Disappointing US jobs data
On Friday, everyone was waiting for robust employment numbers from the United States. Furthermore, the economy had added more than 955k jobs in March, and on Wednesday, data by ADP revealed that the private sector added more than 700,000 jobs.
Further, data by Markit and other research agencies showed that all sectors were doing well as the economy recovered. In fact, the manufacturing and services PMIs remained above 50 in the past few months straight. Most importantly, the number of Americans filing for initial jobless claims dropped in the previous week.
As such, the median estimate was for the economy to add more than 978,000 jobs, according to Bloomberg. As such, most people were surprised when the BLS published weak results. Overall, the data showed that the American economy added just 255,000 jobs while the unemployment rate rose from 5.9% to 6.1%. Worse, the bureau also downgraded the April jobs numbers from more than 900k to 770k.
The US dollar index crashed after the release since the numbers seemed to justify the dovish stance of the Federal Reserve. In its past interest rate decision, the bank said that it expected to hold the current easy money policies for a while. Precisely, it cited the uneven state of the ongoing recovery.
A dovish Federal Reserve is usually a bearish thing for the US dollar index.

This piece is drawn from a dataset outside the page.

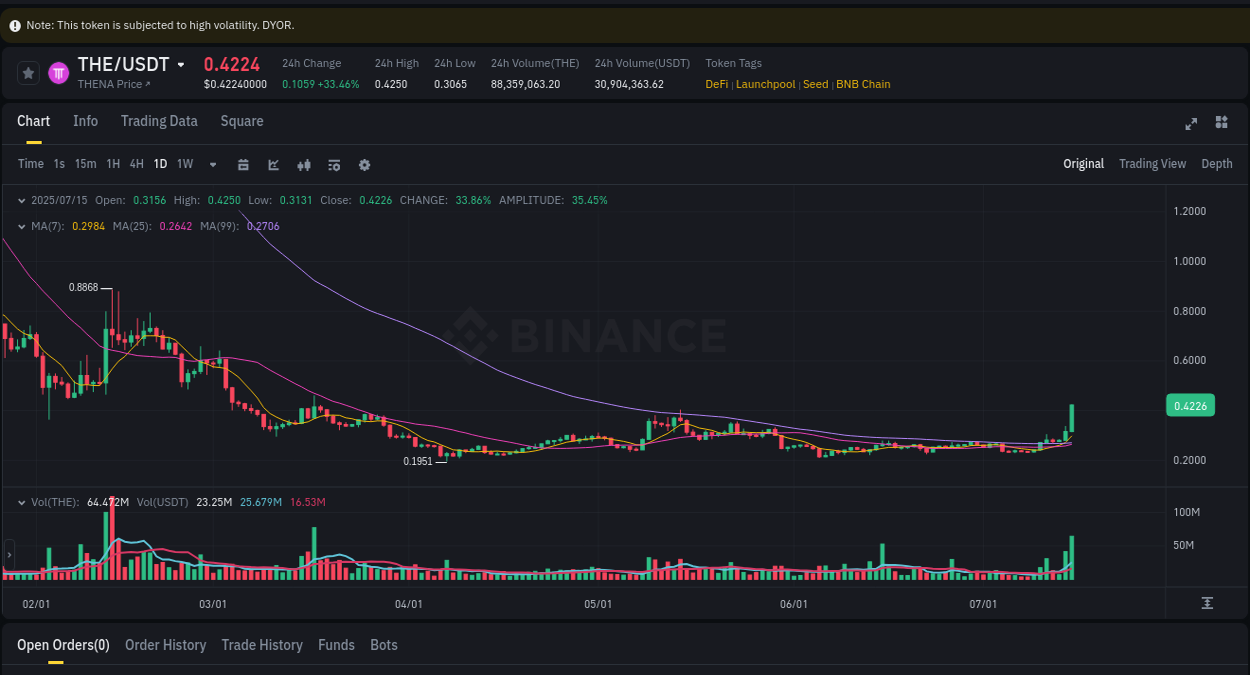
Task: Enter fullscreen mode with expand arrows icon
Action: 1191,123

That’s because some other central banks have started turning hawkish. Last week, Norges Bank said that it would start hiking rates in the second half of the year. Before that, the Bank of Canada (BOC) started tapering its asset purchases. The Bank of England (BOE) is also expected to start tapering in the near future.
Retail sales and inflation ahead
This week, the US dollar index will react to a few Fed officials’ speeches, retail sales, and inflation numbers. On Tuesday. Mary Daly, Raphael Bostic, John Williams, and Rael Brainard will deliver statements that will be closely watched because they come after the weak job numbers.
On Wednesday, the statistics agency will publish the latest consumer price index (CPI). Economists expect the data to show that the headline CPI surged to 3.6%, substantially higher than the Fed target of 2.0%. They also see the core CPI rising to 2.3%, the first time it has crossed the 2.0% level in more than a year. Indeed, a report in today’s Wall Street Journal shows that many families have started to see the impact of higher prices on their bills.
The data will be followed by the initial jobless claims on Thursday and retail sales on Friday. The number of Americans filing for unemployment benefits is expected to decline while retail sales surged because of the stimulus package.
US dollar index forecast
The daily chart shows that the US dollar index has been in a downward trend in the past few months. Indeed, it had declined by more than 12% from its highest level last year.
The index remains below the short and long-term moving averages and the Ichimoku cloud. It also seems to be forming a head and shoulders pattern, which is usually a bearish signal. Therefore, the index will likely continue falling as bears target the year-to-date low of $89.30.